#### [Given instruction]
Reproduce verbatim the passage of the driver activity recognition text between "Video-based Driver Activity" and "recognizing underrepresented activities.", inclusive.

#### [Excerpted text]
Video-based Driver Activity Recognition
We introduce a novel framework designed to enhance the recognition of secondary driver behaviors, which are critical for the development of Advanced Driving Assistance Systems (ADAS). Traditional models often struggle with generalizing across different sensor setups and recognizing underrepresented activities.
The proposed TransDARC framework demonstrates significant performance improvements over existing methods on the Drive&Act benchmark, achieving higher accuracy in both fine-grained and coarse driver activity recognition tasks. The authors also provide qualitative analyses, such as t-SNE visualizations, to illustrate the effectiveness of their latent space calibration in creating more distinct and well-separated feature clusters. These results suggest that TransDARC offers a promising solution for enhancing the robustness and applicability of driver activity recognition systems in real-world scenarios.

#### [Raw data]

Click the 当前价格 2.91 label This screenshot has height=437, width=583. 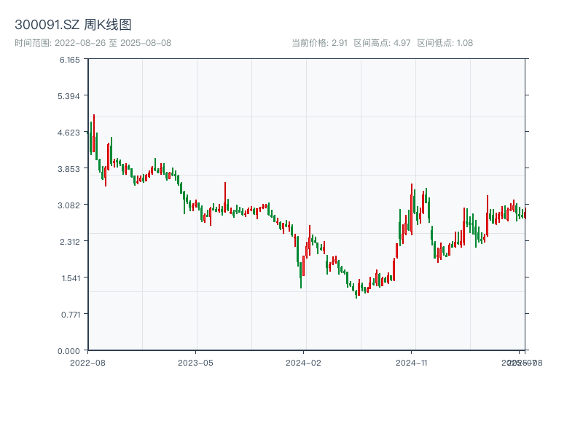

#### [Final answer]
Video-based Driver Activity Recognition
We introduce a novel framework designed to enhance the recognition of secondary driver behaviors, which are critical for the development of Advanced Driving Assistance Systems (ADAS). Traditional models often struggle with generalizing across different sensor setups and recognizing underrepresented activities.